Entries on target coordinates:
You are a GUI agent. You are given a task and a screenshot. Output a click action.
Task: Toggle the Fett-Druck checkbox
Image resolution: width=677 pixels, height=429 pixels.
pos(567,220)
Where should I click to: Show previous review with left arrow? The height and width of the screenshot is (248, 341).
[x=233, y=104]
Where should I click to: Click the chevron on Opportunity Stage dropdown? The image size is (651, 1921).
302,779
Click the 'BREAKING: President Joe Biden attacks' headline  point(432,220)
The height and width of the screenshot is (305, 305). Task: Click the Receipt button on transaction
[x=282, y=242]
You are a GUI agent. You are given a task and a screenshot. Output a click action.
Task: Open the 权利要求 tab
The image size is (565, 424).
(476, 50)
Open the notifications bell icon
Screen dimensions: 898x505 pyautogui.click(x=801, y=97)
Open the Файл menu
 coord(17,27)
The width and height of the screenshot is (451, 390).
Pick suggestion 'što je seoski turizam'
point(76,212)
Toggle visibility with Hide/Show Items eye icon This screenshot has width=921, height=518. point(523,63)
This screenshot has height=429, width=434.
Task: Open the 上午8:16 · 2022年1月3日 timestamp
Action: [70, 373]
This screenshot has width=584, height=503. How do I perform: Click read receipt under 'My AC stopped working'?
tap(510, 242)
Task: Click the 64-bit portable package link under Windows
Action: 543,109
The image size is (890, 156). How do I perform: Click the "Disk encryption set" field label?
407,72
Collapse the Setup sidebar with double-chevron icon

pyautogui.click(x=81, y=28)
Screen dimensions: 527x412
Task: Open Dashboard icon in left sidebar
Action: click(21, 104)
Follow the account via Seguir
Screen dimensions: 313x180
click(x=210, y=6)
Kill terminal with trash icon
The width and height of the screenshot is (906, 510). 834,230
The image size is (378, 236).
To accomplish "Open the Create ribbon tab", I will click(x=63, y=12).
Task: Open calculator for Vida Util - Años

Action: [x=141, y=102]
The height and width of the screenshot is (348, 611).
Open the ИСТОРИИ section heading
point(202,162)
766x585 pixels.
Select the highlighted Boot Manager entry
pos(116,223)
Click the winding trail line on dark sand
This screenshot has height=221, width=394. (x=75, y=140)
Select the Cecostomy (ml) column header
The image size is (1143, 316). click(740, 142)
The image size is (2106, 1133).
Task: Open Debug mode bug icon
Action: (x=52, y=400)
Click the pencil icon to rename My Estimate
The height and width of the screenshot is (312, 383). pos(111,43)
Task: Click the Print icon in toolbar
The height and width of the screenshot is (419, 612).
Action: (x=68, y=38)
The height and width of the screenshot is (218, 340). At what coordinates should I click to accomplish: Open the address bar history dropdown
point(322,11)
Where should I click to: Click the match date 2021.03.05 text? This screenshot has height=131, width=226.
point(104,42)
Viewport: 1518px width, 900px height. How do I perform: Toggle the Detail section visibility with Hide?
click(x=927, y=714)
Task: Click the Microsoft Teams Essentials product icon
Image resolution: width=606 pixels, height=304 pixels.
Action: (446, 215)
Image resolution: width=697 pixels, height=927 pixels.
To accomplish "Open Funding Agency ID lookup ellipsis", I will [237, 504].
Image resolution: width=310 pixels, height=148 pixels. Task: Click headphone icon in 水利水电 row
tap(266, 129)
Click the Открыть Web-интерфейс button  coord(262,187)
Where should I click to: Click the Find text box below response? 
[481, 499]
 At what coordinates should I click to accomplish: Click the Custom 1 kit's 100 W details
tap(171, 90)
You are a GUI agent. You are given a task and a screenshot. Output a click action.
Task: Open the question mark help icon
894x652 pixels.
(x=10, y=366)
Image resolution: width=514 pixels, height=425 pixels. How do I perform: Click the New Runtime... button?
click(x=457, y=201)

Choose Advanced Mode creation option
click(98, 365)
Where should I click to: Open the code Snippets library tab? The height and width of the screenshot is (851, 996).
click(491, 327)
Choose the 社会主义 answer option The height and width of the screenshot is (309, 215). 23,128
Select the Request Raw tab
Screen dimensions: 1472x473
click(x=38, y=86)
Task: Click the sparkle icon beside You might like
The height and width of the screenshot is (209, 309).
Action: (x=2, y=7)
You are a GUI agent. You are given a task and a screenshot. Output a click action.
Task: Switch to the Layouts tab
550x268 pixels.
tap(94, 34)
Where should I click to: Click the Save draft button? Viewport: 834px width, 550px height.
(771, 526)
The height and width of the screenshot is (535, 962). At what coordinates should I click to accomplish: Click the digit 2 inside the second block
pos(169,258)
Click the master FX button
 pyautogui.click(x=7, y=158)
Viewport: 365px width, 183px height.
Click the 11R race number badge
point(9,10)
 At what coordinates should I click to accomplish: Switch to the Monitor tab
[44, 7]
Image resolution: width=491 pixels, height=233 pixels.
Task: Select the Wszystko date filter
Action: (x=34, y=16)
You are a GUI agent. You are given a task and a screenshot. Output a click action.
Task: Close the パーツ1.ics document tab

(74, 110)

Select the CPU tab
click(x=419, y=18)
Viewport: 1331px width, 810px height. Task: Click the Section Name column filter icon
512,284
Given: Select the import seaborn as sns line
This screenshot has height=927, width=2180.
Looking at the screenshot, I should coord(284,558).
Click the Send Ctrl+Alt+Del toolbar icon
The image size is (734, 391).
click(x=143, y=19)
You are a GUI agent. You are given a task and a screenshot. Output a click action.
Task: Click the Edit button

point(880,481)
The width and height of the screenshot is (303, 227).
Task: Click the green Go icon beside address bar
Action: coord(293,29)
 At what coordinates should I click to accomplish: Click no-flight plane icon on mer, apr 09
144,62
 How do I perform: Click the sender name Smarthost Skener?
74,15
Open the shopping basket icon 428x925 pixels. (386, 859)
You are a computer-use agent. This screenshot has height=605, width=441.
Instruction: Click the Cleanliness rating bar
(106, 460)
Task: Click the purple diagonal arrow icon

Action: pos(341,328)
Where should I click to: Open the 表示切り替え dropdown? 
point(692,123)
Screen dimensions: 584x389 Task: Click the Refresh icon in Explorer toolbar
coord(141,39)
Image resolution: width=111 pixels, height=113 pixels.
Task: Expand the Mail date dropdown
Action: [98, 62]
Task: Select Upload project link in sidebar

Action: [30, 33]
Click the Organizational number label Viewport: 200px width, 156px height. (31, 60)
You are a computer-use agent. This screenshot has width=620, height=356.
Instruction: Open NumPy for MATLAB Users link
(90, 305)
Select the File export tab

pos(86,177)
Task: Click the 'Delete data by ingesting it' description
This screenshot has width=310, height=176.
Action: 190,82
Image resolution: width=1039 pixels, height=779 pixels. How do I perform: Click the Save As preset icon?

Exercise: Duplicate all of the data above line for line, without changing anything.

Result:
You are a GUI agent. You are given a task and a screenshot. Output a click action.
Task: Toggle the Fett-Druck checkbox
Image resolution: width=677 pixels, height=429 pixels.
pos(567,220)
Where should I click to: Show previous review with left arrow? The height and width of the screenshot is (248, 341).
[x=233, y=104]
Where should I click to: Click the chevron on Opportunity Stage dropdown? The image size is (651, 1921).
302,779
Click the 'BREAKING: President Joe Biden attacks' headline  point(432,220)
The height and width of the screenshot is (305, 305). Task: Click the Receipt button on transaction
[x=282, y=242]
You are a GUI agent. You are given a task and a screenshot. Output a click action.
Task: Open the 权利要求 tab
The image size is (565, 424).
(476, 50)
Open the notifications bell icon
Screen dimensions: 898x505 pyautogui.click(x=801, y=97)
Open the Файл menu
 coord(17,27)
The width and height of the screenshot is (451, 390).
Pick suggestion 'što je seoski turizam'
point(76,212)
Toggle visibility with Hide/Show Items eye icon This screenshot has width=921, height=518. point(523,63)
This screenshot has height=429, width=434.
Task: Open the 上午8:16 · 2022年1月3日 timestamp
Action: [70, 373]
This screenshot has width=584, height=503. How do I perform: Click read receipt under 'My AC stopped working'?
tap(510, 242)
Task: Click the 64-bit portable package link under Windows
Action: 543,109
The image size is (890, 156). How do I perform: Click the "Disk encryption set" field label?
407,72
Collapse the Setup sidebar with double-chevron icon

pyautogui.click(x=81, y=28)
Screen dimensions: 527x412
Task: Open Dashboard icon in left sidebar
Action: click(21, 104)
Follow the account via Seguir
Screen dimensions: 313x180
click(x=210, y=6)
Kill terminal with trash icon
The width and height of the screenshot is (906, 510). 834,230
The image size is (378, 236).
To accomplish "Open the Create ribbon tab", I will click(x=63, y=12).
Task: Open calculator for Vida Util - Años

Action: [x=141, y=102]
The height and width of the screenshot is (348, 611).
Open the ИСТОРИИ section heading
point(202,162)
766x585 pixels.
Select the highlighted Boot Manager entry
pos(116,223)
Click the winding trail line on dark sand
This screenshot has height=221, width=394. (x=75, y=140)
Select the Cecostomy (ml) column header
The image size is (1143, 316). click(740, 142)
The image size is (2106, 1133).
Task: Open Debug mode bug icon
Action: (x=52, y=400)
Click the pencil icon to rename My Estimate
The height and width of the screenshot is (312, 383). pos(111,43)
Task: Click the Print icon in toolbar
The height and width of the screenshot is (419, 612).
Action: (x=68, y=38)
The height and width of the screenshot is (218, 340). At what coordinates should I click to accomplish: Open the address bar history dropdown
point(322,11)
Where should I click to: Click the match date 2021.03.05 text? This screenshot has height=131, width=226.
point(104,42)
Viewport: 1518px width, 900px height. How do I perform: Toggle the Detail section visibility with Hide?
click(x=927, y=714)
Task: Click the Microsoft Teams Essentials product icon
Image resolution: width=606 pixels, height=304 pixels.
Action: (446, 215)
Image resolution: width=697 pixels, height=927 pixels.
To accomplish "Open Funding Agency ID lookup ellipsis", I will [237, 504].
Image resolution: width=310 pixels, height=148 pixels. Task: Click headphone icon in 水利水电 row
tap(266, 129)
Click the Открыть Web-интерфейс button  coord(262,187)
Where should I click to: Click the Find text box below response? 
[481, 499]
 At what coordinates should I click to accomplish: Click the Custom 1 kit's 100 W details
tap(171, 90)
You are a GUI agent. You are given a task and a screenshot. Output a click action.
Task: Open the question mark help icon
894x652 pixels.
(x=10, y=366)
Image resolution: width=514 pixels, height=425 pixels. How do I perform: Click the New Runtime... button?
click(x=457, y=201)

Choose Advanced Mode creation option
click(98, 365)
Where should I click to: Open the code Snippets library tab? The height and width of the screenshot is (851, 996).
click(491, 327)
Choose the 社会主义 answer option The height and width of the screenshot is (309, 215). 23,128
Select the Request Raw tab
Screen dimensions: 1472x473
click(x=38, y=86)
Task: Click the sparkle icon beside You might like
The height and width of the screenshot is (209, 309).
Action: (x=2, y=7)
You are a GUI agent. You are given a task and a screenshot. Output a click action.
Task: Switch to the Layouts tab
550x268 pixels.
tap(94, 34)
Where should I click to: Click the Save draft button? Viewport: 834px width, 550px height.
(771, 526)
The height and width of the screenshot is (535, 962). At what coordinates should I click to accomplish: Click the digit 2 inside the second block
pos(169,258)
Click the master FX button
 pyautogui.click(x=7, y=158)
Viewport: 365px width, 183px height.
Click the 11R race number badge
point(9,10)
 At what coordinates should I click to accomplish: Switch to the Monitor tab
[44, 7]
Image resolution: width=491 pixels, height=233 pixels.
Task: Select the Wszystko date filter
Action: (x=34, y=16)
You are a GUI agent. You are given a task and a screenshot. Output a click action.
Task: Close the パーツ1.ics document tab

(74, 110)

Select the CPU tab
click(x=419, y=18)
Viewport: 1331px width, 810px height. Task: Click the Section Name column filter icon
512,284
Given: Select the import seaborn as sns line
This screenshot has height=927, width=2180.
Looking at the screenshot, I should coord(284,558).
Click the Send Ctrl+Alt+Del toolbar icon
The image size is (734, 391).
click(x=143, y=19)
You are a GUI agent. You are given a task and a screenshot. Output a click action.
Task: Click the Edit button

point(880,481)
The width and height of the screenshot is (303, 227).
Task: Click the green Go icon beside address bar
Action: coord(293,29)
 At what coordinates should I click to accomplish: Click no-flight plane icon on mer, apr 09
144,62
 How do I perform: Click the sender name Smarthost Skener?
74,15
Open the shopping basket icon 428x925 pixels. (386, 859)
You are a computer-use agent. This screenshot has height=605, width=441.
Instruction: Click the Cleanliness rating bar
(106, 460)
Task: Click the purple diagonal arrow icon

Action: pos(341,328)
Where should I click to: Open the 表示切り替え dropdown? 
point(692,123)
Screen dimensions: 584x389 Task: Click the Refresh icon in Explorer toolbar
coord(141,39)
Image resolution: width=111 pixels, height=113 pixels.
Task: Expand the Mail date dropdown
Action: [98, 62]
Task: Select Upload project link in sidebar

Action: [30, 33]
Click the Organizational number label Viewport: 200px width, 156px height. (31, 60)
You are a computer-use agent. This screenshot has width=620, height=356.
Instruction: Open NumPy for MATLAB Users link
(90, 305)
Select the File export tab

pos(86,177)
Task: Click the 'Delete data by ingesting it' description
This screenshot has width=310, height=176.
Action: 190,82
Image resolution: width=1039 pixels, height=779 pixels. How do I perform: Click the Save As preset icon?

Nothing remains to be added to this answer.